Translating your therapeutic to a clinical trial, Seminar III: Engaging a Contract Research Organisation

Date: Tuesday 2 August 2022
Time: 1:00pm - 2:00pm
Location: TRI Auditorium or via Zoom ( - Zoom passcode: RTS2022 

This is third instalment of the Research Translation Committee’s look at translating a therapeutic, from discovery to clinical trials. You will hear from two Australian contract research organisations, Q-Gen and 360biolabs, on how they work with researchers to help them achieve some of the many requirements of pre-clinical studies. There’s also a Q&A session at the end.

Brisbane-based, Q-Gen Cell Therapeutics, is an integrated cell therapy manufacturing facility within QIMR Berghofer Medical Research Institute. For more than 20 years, the company has been dedicated to translating clinical research to the bedside. It is licensed by the Therapeutic Goods Administration (TGA) for the manufacture of cell therapies for clinical trials, as well as quality control (QC) testing, including microbiological and immunobiological testing.

360biolabs provides a comprehensive speciality laboratory services organisation for therapeutic, vaccine and diagnostics development. They develop and conduct pharmacokinetic (PK) and pharmacodynamic (PD) assays across a wide variety of therapeutic areas and provide extensive support services to ensure the success of preclinical studies and clinical trials. 360biolabs has the capacity to support bioanalysis for new and established small molecules, peptides, proteins and biologics. Its industry-experienced chemistry and biology teams can develop, validate and conducte sensitive quantitative determinations as well as metabolite identification and other complex analytical requests.

About the speakers:

Angela Luttick
Executive Vice President, Business Development, Commercial

Angela is a virologist with more than 20 years’ experience in the discovery, development and commercialisation of novel drugs. Well accustomed to leading multidisciplinary teams and experienced in the generation and integrity of key discovery-stage biological data required for the preparation of IND packages used in filing numerous FDA submissions. Angela is a co-founder and Executive Vice President, Commercial at 360biolabs and leads business development and commercialisation strategies for the company.

Dr Andrew Masel
General Manager, Q-Gen Cell Therapeutics

Andrew is the acting General Manager of our Q-Gen Cell Therapeutics facility as well as the QIMR Berghofer in 2015. Currently Histology facility manager. Prior to these appointments, he worked for Queensland Health as a senior scientist, and before that Andrew spent 13 years with Applied Biosystems. When he left the company after 13 years, he was a Business Development Manager in the Forensics division. Andrew received his PhD in molecular biology from The University of Queensland (UQ) in 1992, and completed two post-docs at UQ, one in Plant Pathology and the second at the Equine Research Facility. 

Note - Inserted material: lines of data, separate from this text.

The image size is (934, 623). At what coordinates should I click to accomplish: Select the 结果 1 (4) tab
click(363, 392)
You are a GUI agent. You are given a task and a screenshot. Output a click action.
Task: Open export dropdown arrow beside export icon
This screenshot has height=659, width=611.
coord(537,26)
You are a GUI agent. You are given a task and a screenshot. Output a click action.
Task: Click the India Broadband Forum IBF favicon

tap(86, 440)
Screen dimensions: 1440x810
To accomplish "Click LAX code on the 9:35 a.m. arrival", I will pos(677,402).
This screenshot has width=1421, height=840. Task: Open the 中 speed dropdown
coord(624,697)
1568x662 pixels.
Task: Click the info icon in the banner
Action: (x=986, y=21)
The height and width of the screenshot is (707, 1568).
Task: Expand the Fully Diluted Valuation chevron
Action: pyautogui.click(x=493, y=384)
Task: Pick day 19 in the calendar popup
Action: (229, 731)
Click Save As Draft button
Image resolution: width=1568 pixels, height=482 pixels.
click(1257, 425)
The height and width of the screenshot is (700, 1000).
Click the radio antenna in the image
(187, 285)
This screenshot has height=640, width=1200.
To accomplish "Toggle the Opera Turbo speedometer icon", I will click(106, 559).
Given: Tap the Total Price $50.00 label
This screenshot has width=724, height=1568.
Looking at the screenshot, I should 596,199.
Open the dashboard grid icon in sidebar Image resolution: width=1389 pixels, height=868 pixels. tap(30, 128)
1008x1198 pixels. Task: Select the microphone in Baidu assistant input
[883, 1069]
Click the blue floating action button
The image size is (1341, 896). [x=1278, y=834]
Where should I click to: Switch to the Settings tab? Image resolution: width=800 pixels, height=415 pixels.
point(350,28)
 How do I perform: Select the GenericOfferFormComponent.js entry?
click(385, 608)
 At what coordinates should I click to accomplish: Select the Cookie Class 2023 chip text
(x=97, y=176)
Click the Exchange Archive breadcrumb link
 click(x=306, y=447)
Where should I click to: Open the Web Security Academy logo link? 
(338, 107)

Q-Gen client: Dr Andrew Prowse
Research Fellow, AIBN, UQ

Andrew Prowse is a Research Fellow at the AIBN, UQ and StemCore Facility Manager. Andrew has over 15 years’ experience in pluripotent stem cell (PSC) biology, bioprocess, project management and commercialisation. Andrew received his PhD in 2008 from the University of New South Wales looking at improvements to pluripotent cell expansion through low oxygen culture and proteomic assessment of feeder layer secretomes. As a PostDoc from 2008 to 2013 at AIBN, Andrew continued his interest in process development and improvements to culture methods for the scale up of PSCs utilising multidisciplinary approaches. In mid-2013, Andrew took a position as a Project Manager/Lead Scientist at the Centre for Commercialisation of Regenerative Medicine (Toronto, Canada) to develop scalable PSC expansion and differentiation to cardiomyocytes with bioreactor technology. Returning to Australia, and the AIBN, Andrew continued his work on bioreactor-based expansion of PSCs and differentiation to cardiomyocytes, now focused on their use in Phase I clinical trials for treatment of cardiovascular disease.